Think about how this will run.  First the producer will run and produce N items, and during this time, the consumer will start and consume some. 

 

Either way, it works fine, and if the producer and consumer vary in speed, the system keeps them in balance.  Study the output printed after the code to see this happening.

 

Semaphore and mutex system calls

Since semaphores and mutex mechanisms used in user code involve blocking, they must enter the kernel and thus involve system calls.

 

POSIX (portable across UNIX variants) with sem_init, etc. other has sema_init(), etc.  See man pages., use in producer-consumer program on handout

 

Win32: CreateSemaphore, WaitForSingleObject, ReleaseSemaphore

            CreateMutex, WaitForSingleObject, ReleaseMutex

               

Note on Tan., p 131.  Note this discussion is about user-level threads, not kernel-supported threads.  User-level threads cannot use simple spin locks because they have no preemption capability, unlike kernel-supported threads.  To fix this, a call to the user-level thread scheduler is added to the spin-lock code to prevent the waiter from just spinning forever.
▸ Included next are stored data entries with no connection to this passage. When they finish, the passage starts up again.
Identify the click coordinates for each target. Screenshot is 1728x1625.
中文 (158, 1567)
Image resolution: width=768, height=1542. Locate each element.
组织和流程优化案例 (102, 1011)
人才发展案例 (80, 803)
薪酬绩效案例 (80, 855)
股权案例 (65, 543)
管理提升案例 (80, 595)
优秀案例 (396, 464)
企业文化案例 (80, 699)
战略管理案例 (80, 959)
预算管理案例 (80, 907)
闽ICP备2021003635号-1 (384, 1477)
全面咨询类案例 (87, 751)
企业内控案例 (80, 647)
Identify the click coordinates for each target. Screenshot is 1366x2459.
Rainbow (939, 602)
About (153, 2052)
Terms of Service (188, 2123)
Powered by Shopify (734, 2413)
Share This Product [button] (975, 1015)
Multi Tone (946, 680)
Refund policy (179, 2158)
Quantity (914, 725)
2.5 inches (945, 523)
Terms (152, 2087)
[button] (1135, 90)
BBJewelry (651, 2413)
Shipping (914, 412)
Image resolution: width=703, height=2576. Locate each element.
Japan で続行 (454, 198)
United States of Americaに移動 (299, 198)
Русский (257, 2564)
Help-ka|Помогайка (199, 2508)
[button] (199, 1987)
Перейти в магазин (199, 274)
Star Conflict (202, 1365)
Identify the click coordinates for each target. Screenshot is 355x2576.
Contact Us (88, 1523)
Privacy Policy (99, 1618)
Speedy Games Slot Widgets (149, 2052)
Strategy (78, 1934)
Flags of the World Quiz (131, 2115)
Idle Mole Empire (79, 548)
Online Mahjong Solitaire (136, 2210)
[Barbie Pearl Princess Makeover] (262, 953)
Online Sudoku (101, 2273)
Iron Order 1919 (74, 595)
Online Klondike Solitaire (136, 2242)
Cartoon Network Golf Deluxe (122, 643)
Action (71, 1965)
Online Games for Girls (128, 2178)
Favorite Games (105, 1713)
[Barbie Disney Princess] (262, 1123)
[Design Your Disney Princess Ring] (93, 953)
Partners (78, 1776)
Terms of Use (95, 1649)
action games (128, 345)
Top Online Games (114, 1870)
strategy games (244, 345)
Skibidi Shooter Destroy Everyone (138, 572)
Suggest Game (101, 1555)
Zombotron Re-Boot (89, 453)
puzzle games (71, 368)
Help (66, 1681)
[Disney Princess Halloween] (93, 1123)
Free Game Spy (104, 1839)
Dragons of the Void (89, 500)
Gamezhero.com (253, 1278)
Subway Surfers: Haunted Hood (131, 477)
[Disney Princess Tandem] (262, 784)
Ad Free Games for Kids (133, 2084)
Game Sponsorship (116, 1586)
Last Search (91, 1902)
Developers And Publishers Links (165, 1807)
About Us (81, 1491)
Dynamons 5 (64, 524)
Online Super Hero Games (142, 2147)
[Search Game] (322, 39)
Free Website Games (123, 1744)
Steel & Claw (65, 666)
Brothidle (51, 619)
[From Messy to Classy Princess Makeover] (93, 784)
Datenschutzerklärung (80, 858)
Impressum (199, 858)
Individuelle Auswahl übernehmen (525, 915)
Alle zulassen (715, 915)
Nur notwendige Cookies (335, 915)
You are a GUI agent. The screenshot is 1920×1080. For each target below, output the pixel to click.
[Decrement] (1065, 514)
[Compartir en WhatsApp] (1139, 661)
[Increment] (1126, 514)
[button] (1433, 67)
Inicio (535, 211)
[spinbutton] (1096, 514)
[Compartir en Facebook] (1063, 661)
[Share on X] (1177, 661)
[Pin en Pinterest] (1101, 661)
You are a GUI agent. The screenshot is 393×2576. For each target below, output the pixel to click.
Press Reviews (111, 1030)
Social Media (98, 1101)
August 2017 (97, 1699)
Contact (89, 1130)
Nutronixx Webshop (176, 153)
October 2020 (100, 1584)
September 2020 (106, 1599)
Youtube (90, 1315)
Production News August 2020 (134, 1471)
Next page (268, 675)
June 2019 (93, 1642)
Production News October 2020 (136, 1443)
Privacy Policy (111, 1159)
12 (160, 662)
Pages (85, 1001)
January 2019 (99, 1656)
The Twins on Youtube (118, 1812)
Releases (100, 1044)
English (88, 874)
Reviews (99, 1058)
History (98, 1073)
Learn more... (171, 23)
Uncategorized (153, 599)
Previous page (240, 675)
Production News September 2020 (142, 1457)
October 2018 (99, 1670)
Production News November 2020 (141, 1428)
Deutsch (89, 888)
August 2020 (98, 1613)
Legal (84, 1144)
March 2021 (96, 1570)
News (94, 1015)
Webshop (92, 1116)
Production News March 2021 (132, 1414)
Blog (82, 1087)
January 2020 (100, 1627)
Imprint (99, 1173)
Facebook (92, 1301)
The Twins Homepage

If you want, just ignore user-level threads, so this whole page.  You can drop the “call thread_yield” in Fig. 2-25 and get workable mutex for kernel-supported threads, but usually better to use semaphores and use blocking instead of spin waits.

 

Monitors  (from English word monitor, meaning a kind of guard person, like a lunch monitor in grade school)

 

Think of a picture of stick-figure guard attached to piece of code with a stop sign, one thread inside, others waiting their turn outside.

 

A monitor is a language construct (dating from 1974) that sets up mutex protection for its encapsulated code, and also helps with necessary blocking actions.  Just skip the pidgin Pascal coverage and let’s cover the Java case.  Java supplies a built-in mutex, usually not in active use, in each object.  We can use the synchronized keyword on methods of the class and then the mutex will start being used to ensure that only one of the methods is currently being executed at each point in time, i.e.., turn the class into a monitor.

 

Tanenbaum’s code on pg. 141 uses a monitor in class “our_monitor”, but it uses open-coded queues like hw1 provided code. Also it doesn’t use semaphores for process coordination. We want to use proper Queues in Java.

 

private class Monitor0 {

    private static int N = 10;

    // How to set up a Queue in Java—Queue interface, LinkedList concrete class

    private Queue<Integer> buffer = new LinkedList<Integer>(); 

 

    public synchronized boolean insert(int val) {

          if (buffer.size() == N)

                return false;  // fail if full 

          buffer.add(val);  // add to end, i.e. enqueue

          return true;

    }

    // return positive number, or -1 if nothing is there

    public synchronized int remove() {

          int val;

          if (buffer.size() == 0)

                return -1;  // fail if empty

          val = buffer.remove(); // remove from front, i.e., dequeue

          return val;

    }

}

 

 

With this implementation, two concurrent inserts or removes or both can’t happen, so the queue data structure  (a LinkedList) should stay unbroken in spite of multithreaded execution.  Note that LinkedList is not itself synchronized, so concurrent access to it can break it. A synchronized version can be created using the following JDK method of Collections:

public static <T> List<T> synchronizedList(List<T> list)

 

 

With the Monitor0 implementation above, two concurrent inserts or removes or both can’t happen, so the queue data structure should stay unbroken in spite of multithreaded execution.  Providing simple mutex is the crux of synchronized methods.  Each object with synchronized methods has a hidden mutex variable ensuring that only one thread is executing any of its synchronized methods at once.

 

But the caller only gets an error return for a full or empty buffer.  What are they supposed to do, spin??  Clearly they want to block so as not to waste CPU—that’s the full producer-consumer program.

 

See $cs444/ProdConsSemaphore1.java for a version of the full program that uses Monitor0.  Monitor0 can be replaced by a JDK-generated synchronized LinkedList:

Collections.synchronizedList(new LinkedList<Integer>())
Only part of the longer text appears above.